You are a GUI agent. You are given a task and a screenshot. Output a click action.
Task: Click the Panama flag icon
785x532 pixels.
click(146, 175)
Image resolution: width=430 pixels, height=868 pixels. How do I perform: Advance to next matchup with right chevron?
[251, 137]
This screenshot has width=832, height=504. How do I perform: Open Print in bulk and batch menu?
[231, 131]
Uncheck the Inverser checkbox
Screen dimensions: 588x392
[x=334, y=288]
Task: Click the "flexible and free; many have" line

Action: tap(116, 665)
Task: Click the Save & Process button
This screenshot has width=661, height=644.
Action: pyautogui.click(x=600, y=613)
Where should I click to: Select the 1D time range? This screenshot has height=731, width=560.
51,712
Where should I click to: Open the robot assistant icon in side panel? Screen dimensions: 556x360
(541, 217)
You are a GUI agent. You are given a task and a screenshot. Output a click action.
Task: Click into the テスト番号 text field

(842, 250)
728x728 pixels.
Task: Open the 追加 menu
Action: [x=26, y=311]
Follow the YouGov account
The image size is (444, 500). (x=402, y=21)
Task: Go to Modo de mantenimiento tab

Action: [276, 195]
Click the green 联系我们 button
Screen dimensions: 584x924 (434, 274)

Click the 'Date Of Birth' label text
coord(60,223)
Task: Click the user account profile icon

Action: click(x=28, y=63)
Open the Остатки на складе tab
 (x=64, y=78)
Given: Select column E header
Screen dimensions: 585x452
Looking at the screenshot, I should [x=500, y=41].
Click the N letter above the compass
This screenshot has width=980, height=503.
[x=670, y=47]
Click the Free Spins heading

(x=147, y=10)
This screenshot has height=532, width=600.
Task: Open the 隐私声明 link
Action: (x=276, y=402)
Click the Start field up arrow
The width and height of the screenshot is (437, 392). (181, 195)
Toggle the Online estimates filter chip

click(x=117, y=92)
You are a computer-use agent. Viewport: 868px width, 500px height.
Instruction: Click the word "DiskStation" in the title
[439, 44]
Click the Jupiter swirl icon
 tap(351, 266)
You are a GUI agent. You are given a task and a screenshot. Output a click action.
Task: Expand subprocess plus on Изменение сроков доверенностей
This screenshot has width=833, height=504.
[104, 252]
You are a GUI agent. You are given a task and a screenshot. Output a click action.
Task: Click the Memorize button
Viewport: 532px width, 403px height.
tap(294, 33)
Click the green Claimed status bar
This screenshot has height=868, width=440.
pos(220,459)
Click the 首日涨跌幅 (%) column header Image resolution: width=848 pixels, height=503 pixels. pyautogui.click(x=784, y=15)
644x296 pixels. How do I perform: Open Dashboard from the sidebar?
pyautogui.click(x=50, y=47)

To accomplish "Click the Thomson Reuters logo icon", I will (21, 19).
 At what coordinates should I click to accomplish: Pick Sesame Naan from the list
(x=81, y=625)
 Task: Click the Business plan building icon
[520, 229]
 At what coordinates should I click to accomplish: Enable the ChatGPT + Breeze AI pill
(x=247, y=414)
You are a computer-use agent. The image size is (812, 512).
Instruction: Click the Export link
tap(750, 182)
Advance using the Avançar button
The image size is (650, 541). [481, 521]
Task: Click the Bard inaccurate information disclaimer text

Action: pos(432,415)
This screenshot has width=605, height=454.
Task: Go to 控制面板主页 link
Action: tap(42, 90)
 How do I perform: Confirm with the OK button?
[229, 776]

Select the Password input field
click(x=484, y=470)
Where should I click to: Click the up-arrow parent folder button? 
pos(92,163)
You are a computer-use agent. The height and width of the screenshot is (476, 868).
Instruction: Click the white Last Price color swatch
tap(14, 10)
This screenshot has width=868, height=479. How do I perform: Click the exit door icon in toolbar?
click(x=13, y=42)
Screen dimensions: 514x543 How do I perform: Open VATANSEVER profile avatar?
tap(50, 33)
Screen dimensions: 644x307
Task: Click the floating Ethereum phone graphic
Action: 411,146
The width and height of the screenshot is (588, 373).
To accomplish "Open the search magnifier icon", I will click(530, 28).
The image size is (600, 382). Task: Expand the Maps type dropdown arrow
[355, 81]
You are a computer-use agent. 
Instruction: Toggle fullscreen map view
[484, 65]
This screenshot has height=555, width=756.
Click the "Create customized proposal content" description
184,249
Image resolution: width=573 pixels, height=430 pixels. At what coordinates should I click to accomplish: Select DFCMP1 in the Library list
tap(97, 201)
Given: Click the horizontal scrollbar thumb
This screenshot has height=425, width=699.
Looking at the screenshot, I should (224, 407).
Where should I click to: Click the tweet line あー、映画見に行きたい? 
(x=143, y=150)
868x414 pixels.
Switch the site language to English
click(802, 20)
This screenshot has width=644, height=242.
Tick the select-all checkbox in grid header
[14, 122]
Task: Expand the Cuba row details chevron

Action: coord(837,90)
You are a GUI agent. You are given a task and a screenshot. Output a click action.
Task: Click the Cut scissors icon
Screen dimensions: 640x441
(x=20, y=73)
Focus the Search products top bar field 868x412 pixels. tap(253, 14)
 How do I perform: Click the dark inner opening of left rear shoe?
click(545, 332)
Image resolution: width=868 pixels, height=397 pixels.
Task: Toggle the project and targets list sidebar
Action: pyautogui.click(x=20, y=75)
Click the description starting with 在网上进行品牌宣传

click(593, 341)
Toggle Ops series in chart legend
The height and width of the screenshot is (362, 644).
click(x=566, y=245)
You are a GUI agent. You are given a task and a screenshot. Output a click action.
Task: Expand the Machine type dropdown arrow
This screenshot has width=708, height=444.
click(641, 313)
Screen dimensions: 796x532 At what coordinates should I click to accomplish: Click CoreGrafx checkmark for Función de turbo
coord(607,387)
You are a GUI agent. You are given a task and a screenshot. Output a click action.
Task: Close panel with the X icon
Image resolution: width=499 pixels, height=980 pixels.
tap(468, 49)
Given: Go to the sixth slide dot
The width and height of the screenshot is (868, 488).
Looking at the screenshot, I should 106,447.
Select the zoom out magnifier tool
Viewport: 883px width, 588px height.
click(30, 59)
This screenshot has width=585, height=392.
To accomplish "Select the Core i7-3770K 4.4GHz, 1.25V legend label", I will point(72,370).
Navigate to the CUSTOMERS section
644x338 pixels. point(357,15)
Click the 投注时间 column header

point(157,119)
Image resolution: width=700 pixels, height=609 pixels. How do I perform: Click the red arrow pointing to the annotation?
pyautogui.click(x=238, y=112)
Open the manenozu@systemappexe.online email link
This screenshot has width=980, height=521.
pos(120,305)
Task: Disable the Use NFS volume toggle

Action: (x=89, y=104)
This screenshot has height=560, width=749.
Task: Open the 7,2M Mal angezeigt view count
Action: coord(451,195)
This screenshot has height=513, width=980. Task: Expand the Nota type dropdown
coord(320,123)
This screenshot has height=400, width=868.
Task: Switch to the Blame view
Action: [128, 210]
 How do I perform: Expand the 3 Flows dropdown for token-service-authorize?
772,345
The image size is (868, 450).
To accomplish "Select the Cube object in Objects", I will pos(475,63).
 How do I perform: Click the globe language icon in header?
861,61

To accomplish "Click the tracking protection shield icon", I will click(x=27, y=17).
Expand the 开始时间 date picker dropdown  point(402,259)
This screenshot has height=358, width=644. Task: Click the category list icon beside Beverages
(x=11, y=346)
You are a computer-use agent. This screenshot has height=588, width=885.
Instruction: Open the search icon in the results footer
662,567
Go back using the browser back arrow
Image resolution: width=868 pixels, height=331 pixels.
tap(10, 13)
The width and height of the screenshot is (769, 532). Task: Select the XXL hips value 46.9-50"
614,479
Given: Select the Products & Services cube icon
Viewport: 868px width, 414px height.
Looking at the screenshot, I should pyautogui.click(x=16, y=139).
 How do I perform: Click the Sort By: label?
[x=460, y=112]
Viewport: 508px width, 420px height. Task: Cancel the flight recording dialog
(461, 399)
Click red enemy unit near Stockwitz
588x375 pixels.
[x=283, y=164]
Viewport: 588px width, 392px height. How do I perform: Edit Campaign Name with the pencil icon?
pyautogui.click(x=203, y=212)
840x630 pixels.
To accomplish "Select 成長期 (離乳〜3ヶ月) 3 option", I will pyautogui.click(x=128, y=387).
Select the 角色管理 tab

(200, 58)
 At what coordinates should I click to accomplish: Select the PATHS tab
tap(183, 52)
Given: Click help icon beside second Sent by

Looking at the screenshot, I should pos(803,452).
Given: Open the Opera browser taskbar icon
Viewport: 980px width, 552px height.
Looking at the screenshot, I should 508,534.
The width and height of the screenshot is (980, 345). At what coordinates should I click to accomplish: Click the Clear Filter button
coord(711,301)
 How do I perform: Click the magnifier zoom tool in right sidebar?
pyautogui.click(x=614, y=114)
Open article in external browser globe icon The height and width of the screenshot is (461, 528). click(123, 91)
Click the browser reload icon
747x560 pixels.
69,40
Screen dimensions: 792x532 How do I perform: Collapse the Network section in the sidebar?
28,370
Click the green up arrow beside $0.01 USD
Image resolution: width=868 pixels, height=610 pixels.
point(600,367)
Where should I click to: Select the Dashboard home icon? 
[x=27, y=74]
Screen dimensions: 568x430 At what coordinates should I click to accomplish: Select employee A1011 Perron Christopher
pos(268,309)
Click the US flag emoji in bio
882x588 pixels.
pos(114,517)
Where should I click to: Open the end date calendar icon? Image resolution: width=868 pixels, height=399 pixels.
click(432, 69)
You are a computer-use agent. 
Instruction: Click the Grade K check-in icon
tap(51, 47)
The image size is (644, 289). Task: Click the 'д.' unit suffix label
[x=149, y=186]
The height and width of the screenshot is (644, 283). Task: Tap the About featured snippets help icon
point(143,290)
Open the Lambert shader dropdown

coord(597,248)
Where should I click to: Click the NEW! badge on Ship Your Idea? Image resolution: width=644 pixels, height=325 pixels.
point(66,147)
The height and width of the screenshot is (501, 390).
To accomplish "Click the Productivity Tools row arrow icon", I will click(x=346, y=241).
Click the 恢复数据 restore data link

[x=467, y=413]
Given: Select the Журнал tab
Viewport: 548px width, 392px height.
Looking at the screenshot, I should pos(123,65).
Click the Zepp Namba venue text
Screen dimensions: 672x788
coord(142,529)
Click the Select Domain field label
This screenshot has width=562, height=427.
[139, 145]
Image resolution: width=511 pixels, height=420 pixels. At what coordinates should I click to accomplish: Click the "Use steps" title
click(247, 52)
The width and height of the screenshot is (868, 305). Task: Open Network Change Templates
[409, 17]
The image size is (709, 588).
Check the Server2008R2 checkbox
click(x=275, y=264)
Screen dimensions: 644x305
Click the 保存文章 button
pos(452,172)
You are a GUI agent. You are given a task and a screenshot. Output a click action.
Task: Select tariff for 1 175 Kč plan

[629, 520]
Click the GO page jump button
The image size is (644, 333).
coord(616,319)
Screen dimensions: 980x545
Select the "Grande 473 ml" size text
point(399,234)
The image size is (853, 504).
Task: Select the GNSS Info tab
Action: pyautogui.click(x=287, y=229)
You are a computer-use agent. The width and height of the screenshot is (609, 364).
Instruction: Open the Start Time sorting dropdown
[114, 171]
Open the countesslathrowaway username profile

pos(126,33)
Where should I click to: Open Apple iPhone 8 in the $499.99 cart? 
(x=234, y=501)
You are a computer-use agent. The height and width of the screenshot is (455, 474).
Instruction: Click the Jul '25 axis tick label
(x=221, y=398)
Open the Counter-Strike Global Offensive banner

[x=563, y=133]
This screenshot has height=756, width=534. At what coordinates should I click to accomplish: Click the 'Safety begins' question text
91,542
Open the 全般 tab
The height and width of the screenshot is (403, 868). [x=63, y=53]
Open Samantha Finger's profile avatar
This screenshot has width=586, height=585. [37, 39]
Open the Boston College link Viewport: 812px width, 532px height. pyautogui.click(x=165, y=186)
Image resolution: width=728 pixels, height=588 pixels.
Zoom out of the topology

_ASSIGNMENT_
Say how many lines in the entries above contain the string "legend", offering no other words.

_ANSWER FOR THIS EXERCISE_
2